> _EXTRACT PROVIDED_
┄┄┄┄┄┄┄┄┄┄┄┄┄┄┄┄┄┄┄┄

Over the past couple of months, two high-profile investors—and a veritable horde of Twitter commentators—have likened some parts of private equity to a Ponzi or pyramid scheme.

Vincent Mortier, CIO of asset manager Amundi, was the first to make the controversial comparison, citing an increase in PE firms selling companies to each other—otherwise known as secondary buyouts. He also warned of the opaque nature of the private markets, which can make it difficult to assess the true value of assets.

Mortier said: “You know you can sell [a company] to another private equity firm for 20 or 30 times [that company’s] earnings. That’s why you can talk about a Ponzi. It’s a circular thing.” He added later that there would undoubtedly be casualties, but maybe not for another four or five years.

While Mortier didn’t say what kind of casualties, he may mean that, eventually, there will be no one left willing to buy overpriced assets, resulting in poor returns, or even losses, for investors and potentially company failures.

┄┄┄┄┄┄┄┄┄┄┄┄┄┄┄┄┄┄┄┄

> _DATASET ROWS_
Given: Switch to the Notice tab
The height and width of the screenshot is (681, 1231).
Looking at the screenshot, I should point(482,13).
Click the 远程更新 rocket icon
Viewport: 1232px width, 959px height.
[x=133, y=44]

┄┄┄┄┄┄┄┄┄┄┄┄┄┄┄┄┄┄┄┄

> _WORK INSTRUCTIONS_
1: Please decide whether each statement agrees with the private equity text and answer yes or no, quoting the text's deciding words. (a) Mortier was the first to compare private equity to a Ponzi scheme. (b) Mortier expected casualties within the next year. (c) Mortier specified what kind of casualties he meant.
2: Reproduce word for word the part of the private equity text from "Vincent Mortier, CIO" up to and including "or five years.".

> _OUTPUTS_
1:
(a) Yes: "was the first to make the controversial comparison"
(b) No: "but maybe not for another four or five years"
(c) No: "Mortier didn’t say what kind of casualties"

2:
Vincent Mortier, CIO of asset manager Amundi, was the first to make the controversial comparison, citing an increase in PE firms selling companies to each other—otherwise known as secondary buyouts. He also warned of the opaque nature of the private markets, which can make it difficult to assess the true value of assets.

Mortier said: “You know you can sell [a company] to another private equity firm for 20 or 30 times [that company’s] earnings. That’s why you can talk about a Ponzi. It’s a circular thing.” He added later that there would undoubtedly be casualties, but maybe not for another four or five years.